Section 13: APPLICABILITY AND EFFECTIVE DATE. The provisions of this article shall take effect on December 6, 2002, and be applicable for all elections thereafter, EXCEPT THAT THE PROVISIONS OF THIS ARTICLE CONCERNING SOLE SOURCE GOVERNMENT CONTRACTS SHALL TAKE EFFECT ON DECEMBER 31, 2008. Legislation may be enacted to facilitate its operation, but in no way limiting or restricting the provisions of this article or the powers herein granted.
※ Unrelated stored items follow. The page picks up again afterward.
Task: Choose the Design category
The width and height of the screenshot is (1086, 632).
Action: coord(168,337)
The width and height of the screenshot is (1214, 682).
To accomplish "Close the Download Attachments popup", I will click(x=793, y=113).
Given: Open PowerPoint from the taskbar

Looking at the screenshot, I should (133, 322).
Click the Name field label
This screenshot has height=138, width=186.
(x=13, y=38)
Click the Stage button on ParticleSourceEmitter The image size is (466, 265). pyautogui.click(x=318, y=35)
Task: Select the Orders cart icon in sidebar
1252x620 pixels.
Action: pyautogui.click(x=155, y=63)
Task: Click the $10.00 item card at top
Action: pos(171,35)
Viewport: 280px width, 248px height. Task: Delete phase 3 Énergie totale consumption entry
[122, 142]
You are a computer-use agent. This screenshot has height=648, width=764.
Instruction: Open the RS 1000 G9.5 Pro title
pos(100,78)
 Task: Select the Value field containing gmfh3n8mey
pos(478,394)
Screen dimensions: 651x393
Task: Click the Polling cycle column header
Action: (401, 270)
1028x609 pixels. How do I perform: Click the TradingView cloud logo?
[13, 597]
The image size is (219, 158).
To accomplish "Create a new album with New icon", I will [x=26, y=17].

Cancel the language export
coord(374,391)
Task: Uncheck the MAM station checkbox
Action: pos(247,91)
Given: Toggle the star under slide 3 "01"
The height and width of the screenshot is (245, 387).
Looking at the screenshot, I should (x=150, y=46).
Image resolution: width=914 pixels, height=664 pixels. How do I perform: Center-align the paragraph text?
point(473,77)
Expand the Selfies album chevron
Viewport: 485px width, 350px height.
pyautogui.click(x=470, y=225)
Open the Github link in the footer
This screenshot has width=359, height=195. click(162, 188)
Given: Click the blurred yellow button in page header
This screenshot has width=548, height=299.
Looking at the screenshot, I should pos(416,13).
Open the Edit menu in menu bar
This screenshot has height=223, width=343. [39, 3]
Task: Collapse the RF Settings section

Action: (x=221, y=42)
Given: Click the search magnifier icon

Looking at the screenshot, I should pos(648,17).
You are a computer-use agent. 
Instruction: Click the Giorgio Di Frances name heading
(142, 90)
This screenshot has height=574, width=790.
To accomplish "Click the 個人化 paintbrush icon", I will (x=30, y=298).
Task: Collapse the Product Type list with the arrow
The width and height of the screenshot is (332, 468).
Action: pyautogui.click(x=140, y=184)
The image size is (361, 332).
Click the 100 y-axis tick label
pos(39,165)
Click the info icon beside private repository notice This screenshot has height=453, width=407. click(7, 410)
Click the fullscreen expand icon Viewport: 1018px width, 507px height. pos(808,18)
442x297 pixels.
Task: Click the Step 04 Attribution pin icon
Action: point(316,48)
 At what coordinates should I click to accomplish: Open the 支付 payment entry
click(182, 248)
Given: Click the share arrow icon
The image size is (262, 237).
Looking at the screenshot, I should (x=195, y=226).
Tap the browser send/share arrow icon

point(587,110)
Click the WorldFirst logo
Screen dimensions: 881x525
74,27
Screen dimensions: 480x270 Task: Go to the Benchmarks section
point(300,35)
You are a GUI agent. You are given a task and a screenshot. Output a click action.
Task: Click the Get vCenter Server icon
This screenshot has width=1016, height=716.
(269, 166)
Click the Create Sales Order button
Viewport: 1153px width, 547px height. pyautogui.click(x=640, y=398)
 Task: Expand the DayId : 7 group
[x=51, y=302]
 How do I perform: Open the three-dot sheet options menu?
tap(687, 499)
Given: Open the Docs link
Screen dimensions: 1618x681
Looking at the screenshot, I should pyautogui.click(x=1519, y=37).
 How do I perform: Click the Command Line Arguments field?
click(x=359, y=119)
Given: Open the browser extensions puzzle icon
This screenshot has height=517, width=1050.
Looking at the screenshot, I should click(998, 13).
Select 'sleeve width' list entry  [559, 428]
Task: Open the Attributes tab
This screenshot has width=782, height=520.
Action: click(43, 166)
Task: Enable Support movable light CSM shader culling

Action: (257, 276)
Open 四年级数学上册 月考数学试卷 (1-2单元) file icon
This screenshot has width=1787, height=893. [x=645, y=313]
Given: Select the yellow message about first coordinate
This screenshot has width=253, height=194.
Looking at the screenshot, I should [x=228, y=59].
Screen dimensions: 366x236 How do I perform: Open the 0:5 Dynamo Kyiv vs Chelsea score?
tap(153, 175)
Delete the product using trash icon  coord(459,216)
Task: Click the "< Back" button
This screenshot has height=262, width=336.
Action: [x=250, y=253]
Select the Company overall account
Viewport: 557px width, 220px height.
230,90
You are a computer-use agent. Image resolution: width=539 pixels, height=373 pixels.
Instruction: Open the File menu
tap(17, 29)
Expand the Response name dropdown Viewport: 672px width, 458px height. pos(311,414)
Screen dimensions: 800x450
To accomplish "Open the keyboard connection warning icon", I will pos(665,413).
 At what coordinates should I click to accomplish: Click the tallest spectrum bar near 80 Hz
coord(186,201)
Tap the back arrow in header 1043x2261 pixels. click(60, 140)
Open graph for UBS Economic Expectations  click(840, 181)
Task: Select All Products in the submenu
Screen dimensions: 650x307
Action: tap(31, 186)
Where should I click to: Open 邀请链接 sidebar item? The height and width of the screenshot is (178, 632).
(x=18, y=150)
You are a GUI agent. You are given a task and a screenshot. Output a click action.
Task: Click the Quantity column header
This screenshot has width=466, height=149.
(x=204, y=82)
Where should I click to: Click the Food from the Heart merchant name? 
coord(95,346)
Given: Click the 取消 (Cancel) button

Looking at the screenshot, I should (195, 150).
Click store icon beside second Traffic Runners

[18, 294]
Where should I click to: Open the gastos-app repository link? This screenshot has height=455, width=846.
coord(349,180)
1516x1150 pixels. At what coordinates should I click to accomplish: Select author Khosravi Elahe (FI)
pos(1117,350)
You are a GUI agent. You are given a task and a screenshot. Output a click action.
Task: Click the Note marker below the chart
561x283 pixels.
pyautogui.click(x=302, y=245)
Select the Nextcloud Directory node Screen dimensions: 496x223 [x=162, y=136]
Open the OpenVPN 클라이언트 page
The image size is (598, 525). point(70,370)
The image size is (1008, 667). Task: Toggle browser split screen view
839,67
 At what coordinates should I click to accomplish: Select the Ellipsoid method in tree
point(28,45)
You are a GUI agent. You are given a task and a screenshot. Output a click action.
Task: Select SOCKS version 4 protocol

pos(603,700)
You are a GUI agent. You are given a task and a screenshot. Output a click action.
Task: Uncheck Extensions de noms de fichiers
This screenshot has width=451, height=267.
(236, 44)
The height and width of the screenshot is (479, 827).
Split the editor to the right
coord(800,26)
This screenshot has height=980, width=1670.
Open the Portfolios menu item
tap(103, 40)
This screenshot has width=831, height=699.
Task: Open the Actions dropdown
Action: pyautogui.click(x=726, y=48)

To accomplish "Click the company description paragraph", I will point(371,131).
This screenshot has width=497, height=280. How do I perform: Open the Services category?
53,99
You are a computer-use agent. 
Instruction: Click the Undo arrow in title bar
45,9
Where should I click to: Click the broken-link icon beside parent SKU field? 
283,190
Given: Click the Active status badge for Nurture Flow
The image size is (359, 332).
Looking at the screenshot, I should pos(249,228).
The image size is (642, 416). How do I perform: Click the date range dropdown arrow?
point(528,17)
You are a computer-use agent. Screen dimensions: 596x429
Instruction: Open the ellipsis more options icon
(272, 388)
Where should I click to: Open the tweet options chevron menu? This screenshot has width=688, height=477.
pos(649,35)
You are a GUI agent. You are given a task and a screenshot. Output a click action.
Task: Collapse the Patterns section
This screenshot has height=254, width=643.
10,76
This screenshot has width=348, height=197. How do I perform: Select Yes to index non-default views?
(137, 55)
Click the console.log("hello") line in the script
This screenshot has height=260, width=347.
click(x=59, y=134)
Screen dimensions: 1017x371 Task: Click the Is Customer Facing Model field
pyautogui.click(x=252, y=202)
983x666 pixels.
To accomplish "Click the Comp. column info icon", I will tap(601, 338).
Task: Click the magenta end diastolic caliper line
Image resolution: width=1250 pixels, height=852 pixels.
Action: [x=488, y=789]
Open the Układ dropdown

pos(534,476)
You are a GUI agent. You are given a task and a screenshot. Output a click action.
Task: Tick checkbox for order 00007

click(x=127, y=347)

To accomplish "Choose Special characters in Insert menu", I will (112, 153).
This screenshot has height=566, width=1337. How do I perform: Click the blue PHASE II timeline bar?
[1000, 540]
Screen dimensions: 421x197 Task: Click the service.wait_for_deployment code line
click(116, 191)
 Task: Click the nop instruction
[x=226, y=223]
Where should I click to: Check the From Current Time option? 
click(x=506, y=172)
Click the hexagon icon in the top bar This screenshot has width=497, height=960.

Section 2 of article XXVIII of the constitution of the state of Colorado is amended BY THE ADDITION OF THE FOLLOWING NEW SUBSECTIONS to read:

(4.5) "Contract holder" means any non-governmental party to a sole source government contract, including persons that control ten percent or more shares or interest in that party; or that party's officers, directors or trustees; or, in the case of collective bargaining agreements, the labor organization and any political committees created or controlled by the labor organization;

(8.5) "Immediate family member" means any spouse, child, spouse's child, son-in-law, daughter-in-law, parent, sibling, grandparent, grandchild, stepbrother, stepsister, stepparent, parent-in-law, brother-in-law, sister-in-law, aunt, niece, nephew, guardian, or domestic partner;

(14.4) "Sole source government contract" means any government contract that does not use a public and competitive bidding process soliciting at least three bids prior to awarding the contract. This provision applies only to government contracts awarded by the state or any of its political subdivisions for amounts greater than one hundred thousand dollars indexed for inflation per the United States bureau of labor statistics consumer price index for Denver-Boulder-Greeley after the year 2012, adjusted every four years, beginning January 1, 2012, to the nearest lowest twenty five dollars. This amount is cumulative and includes all sole source government contracts with any and all governmental entities involving the contract holder during a calendar year. A sole source government contract includes collective bargaining agreements with a labor organization representing employees, but not employment contracts with individual employees. Collective bargaining agreements qualify as sole source government contracts if the contract confers an exclusive representative status to bind all employees to accept the terms and conditions of the contract;

(14.6) "State or any of its political subdivisions" means the state of Colorado and its agencies or departments, as well as the political subdivisions within this state including counties, municipalities, school districts, special districts, and any public or quasi-public body that receives a majority of its funding from the taxpayers of the state of Colorado.